Wednesday, September 16, 2009

Speak Space: A story of two painters

An excerpt from Orhan Pamuk's My Name is Red ; Chapter 51

They tell a story in Bukhara that dates back to the time of Abdullah Khan. This Uzbek Khan was a suspicious ruler, and though he didn’t object to more than one artist’s brush contributing to the same illustration, he was opposed to painters copying from one another’s pages—because this made it impossible to determine which of the artists brazenly copying from one another was to blame for an error. More importantly, after a time, instead of pushing themselves to seek out God's memories within the darkness, pilfering miniaturists would lazily seek out whatever they saw over the shoulder of the artist beside them.
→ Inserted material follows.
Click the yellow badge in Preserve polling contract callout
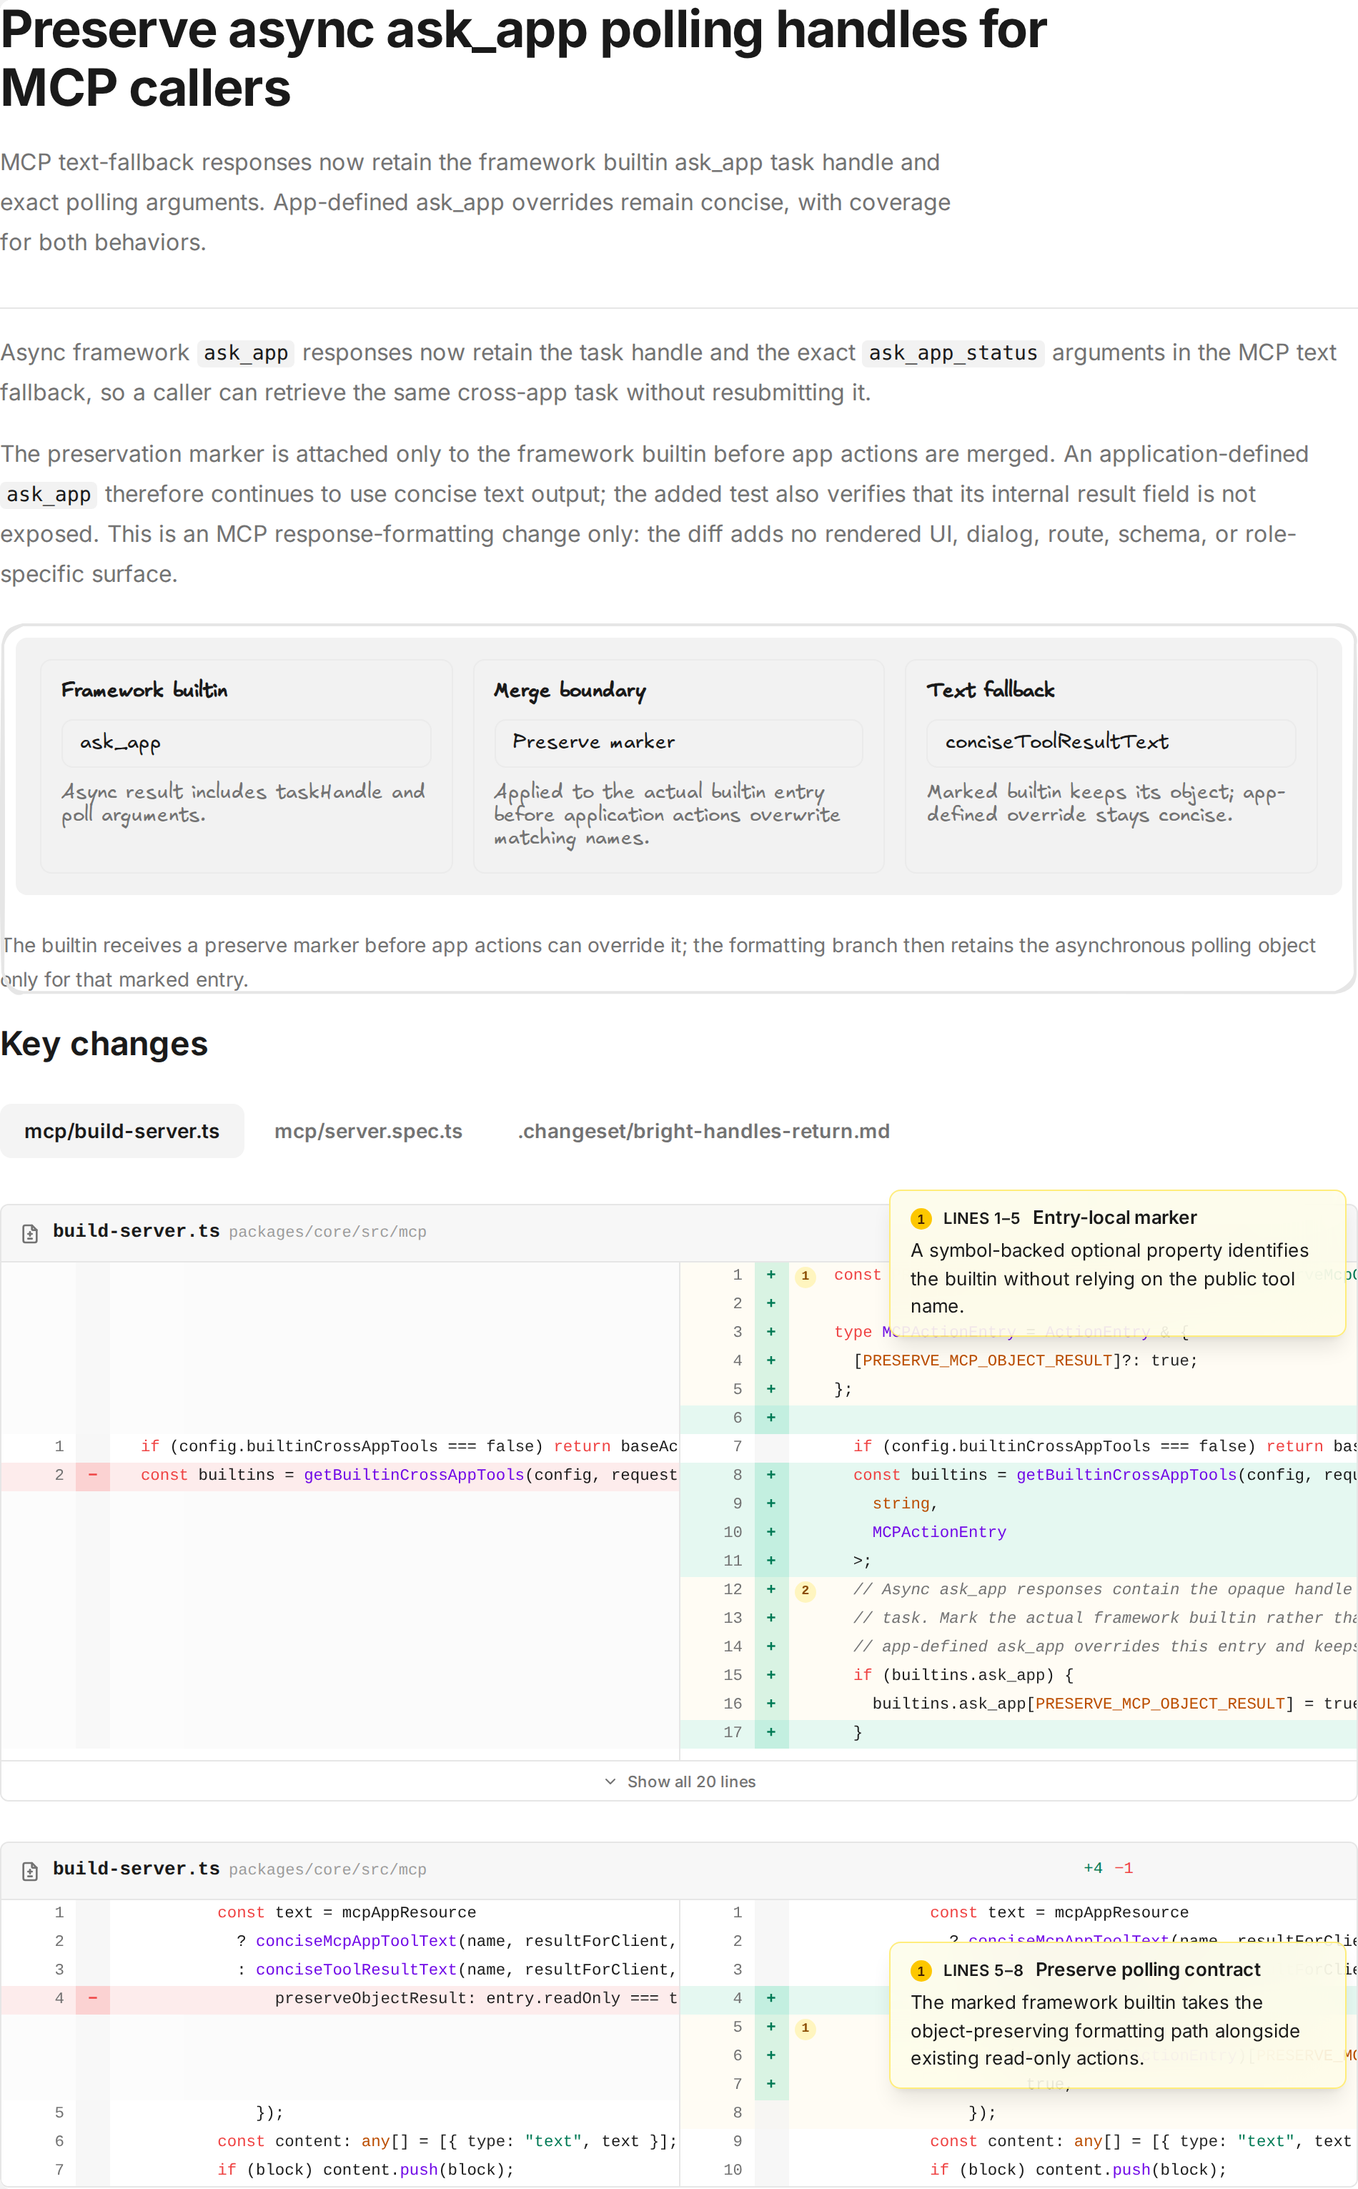This screenshot has width=1358, height=2189. pyautogui.click(x=921, y=1971)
For this reason, the Uzbek Khan joyously welcomed two great masters, one from Shiraz in the South, the other from Samarkand in the East, who'd fled from war and cruel shahs to the shelter of his court; however he forbade the two celebrated talents to look at each other's work, and separated them by giving them small workrooms on opposite ends of his palace, as far from each other as possible. Thus, for exactly thirty-seven years and four months, as if listening to a legend, these two great masters each listened to Abdullah Khan recount the magnificence of the other's never-to-be-seen work, how it differed from or was oddly similar to the other's. Meanwhile, they both lived dying of curiosity about each other's paintings. After the Uzbek Khan's life had run its long tortoiselike course, the two old artists ran to each other's rooms to see the paintings. Later still, sitting upon either edge of a large cushion, holding each other's books on their laps and looking at the pictures that they recognised from Abdullah Khan's fables, both the miniaturists were overcome with great disappointment because the illustrations they saw weren't nearly as spectacular as those they'd anticipated from the stories they'd heard, but instead appeared, much like all the pictures they'd seen in recent years, rather ordinary, pale and hazy. The two great masters didn't realize that the reason for this haziness was the blindness that had begun to descend upon them, nor did they realize it after both had gone completely blind, rather they attributed their haziness to having been duped by the Khan, and hence they died believing dreams were more beautiful than pictures.

Malavika Rajnarayan


  1. Yes, it is. The book has many more such stories and parables which I'll post on the blog.

  2. If you substitute real blindness or cataract with blindness caused by the hazy curtain of dogma, ossified 'tradition' and plain cussedness, we can see how this story is so relevant even today. And not just in painting but in every field of human activity.